Proposed, 2026-05-17. Conditional follow-on to ADR-0029. Promoted from Proposed to Accepted when measured evidence shows OCC’s conflict rate is dominating cycle p99 — either because a future per-shard ceiling raise pushed the working set past OCC’s comfortable envelope, or because real-world conflict rates at existing rungs are high enough that contention-reduction would materially improve cycle latency. Either trigger justifies the implementation cost.

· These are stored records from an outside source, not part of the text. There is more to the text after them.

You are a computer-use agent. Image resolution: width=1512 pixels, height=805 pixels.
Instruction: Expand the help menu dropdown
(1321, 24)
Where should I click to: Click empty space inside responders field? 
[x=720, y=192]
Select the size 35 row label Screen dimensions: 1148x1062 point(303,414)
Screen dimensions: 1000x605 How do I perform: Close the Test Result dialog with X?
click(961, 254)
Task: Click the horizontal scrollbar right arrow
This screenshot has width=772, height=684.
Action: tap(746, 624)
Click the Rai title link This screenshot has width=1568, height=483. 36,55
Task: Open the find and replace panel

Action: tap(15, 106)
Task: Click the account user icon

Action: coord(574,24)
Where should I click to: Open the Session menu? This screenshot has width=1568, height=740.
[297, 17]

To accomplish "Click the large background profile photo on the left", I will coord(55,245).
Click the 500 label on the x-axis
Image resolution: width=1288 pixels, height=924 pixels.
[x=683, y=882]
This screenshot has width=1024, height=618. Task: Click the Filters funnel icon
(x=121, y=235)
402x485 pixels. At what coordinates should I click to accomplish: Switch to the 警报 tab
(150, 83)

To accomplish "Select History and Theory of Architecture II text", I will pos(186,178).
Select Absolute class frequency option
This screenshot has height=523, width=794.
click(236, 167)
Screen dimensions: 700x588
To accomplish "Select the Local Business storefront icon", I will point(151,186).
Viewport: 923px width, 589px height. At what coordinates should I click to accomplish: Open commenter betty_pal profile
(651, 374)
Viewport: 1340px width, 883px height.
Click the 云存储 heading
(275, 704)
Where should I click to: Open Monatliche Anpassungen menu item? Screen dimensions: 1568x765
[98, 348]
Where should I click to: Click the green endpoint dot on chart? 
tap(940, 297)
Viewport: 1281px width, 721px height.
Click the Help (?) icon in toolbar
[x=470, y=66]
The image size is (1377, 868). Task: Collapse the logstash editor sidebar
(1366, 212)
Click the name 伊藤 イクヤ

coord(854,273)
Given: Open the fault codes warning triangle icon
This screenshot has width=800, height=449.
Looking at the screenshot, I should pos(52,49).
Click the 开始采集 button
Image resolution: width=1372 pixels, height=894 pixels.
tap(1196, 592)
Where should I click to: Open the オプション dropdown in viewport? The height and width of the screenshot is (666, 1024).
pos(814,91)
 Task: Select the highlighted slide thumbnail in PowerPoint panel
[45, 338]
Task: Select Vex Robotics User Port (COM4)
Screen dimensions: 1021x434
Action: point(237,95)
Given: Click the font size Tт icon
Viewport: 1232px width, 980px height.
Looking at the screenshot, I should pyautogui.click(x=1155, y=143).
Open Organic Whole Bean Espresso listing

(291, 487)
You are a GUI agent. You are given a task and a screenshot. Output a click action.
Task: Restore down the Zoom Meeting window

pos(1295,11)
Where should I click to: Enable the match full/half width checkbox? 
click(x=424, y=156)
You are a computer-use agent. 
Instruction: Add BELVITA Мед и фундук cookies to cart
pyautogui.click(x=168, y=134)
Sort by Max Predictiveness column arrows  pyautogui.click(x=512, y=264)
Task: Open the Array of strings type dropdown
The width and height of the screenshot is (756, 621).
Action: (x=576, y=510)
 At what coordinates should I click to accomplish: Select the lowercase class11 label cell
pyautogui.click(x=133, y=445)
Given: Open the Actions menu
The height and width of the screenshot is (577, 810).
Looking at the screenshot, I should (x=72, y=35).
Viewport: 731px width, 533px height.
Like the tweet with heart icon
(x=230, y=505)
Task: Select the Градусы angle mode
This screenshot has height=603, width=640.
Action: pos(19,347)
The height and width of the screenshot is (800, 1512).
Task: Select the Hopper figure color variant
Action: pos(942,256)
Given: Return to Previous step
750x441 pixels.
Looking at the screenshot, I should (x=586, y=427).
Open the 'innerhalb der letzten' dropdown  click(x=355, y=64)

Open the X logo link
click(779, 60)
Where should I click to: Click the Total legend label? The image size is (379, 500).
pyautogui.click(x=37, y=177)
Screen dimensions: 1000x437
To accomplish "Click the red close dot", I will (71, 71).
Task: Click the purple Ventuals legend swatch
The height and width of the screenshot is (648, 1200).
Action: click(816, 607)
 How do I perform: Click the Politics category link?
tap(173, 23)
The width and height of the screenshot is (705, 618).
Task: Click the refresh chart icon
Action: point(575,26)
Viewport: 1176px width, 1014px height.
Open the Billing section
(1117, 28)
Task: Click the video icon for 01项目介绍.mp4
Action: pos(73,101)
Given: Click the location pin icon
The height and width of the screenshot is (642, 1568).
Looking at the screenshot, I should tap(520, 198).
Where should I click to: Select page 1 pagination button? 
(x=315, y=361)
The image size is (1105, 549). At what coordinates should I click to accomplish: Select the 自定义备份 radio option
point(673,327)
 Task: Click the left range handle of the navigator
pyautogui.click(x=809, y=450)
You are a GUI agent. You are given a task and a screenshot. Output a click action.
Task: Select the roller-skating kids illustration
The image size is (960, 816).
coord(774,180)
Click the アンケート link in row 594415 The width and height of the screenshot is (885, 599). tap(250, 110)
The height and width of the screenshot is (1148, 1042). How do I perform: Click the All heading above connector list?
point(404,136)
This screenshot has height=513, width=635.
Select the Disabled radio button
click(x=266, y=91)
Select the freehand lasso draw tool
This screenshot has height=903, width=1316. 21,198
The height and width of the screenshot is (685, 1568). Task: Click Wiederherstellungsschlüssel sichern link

Not strictly required for any rung of the uber-* ladder as ADR-0029 currently projects (steady-state conflict rate ≤ 0.15 puts ParSync’s marginal benefit in the ~10–20% cycle-time range at uber-500k), but worth promoting if those projections are empirically wrong or if the deploy-burst pattern (recurring cold-start equivalents per ADR-0029 Open risks) drives sustained high contention.

Context

ADR-0029 redesigns Phase 1 as a single-shard OCC scheduler. Its performance envelope was projected at the per-shard ceiling (bigfleet.md §5: 500K machines, §11: per-shard inventory bounded by that ceiling). Above that, BigFleet scales horizontally via additional shards: uber-1m runs as 2 × 500K, uber-5m as 10 × 500K. Each individual shard sees the same per-shard workload — bigfleet.md §11 is explicit that “roll-up message ~2KB regardless of fleet size; per-cluster behaviour is identical at any scale.” OCC’s per-shard envelope therefore carries through unchanged across multi-shard rungs.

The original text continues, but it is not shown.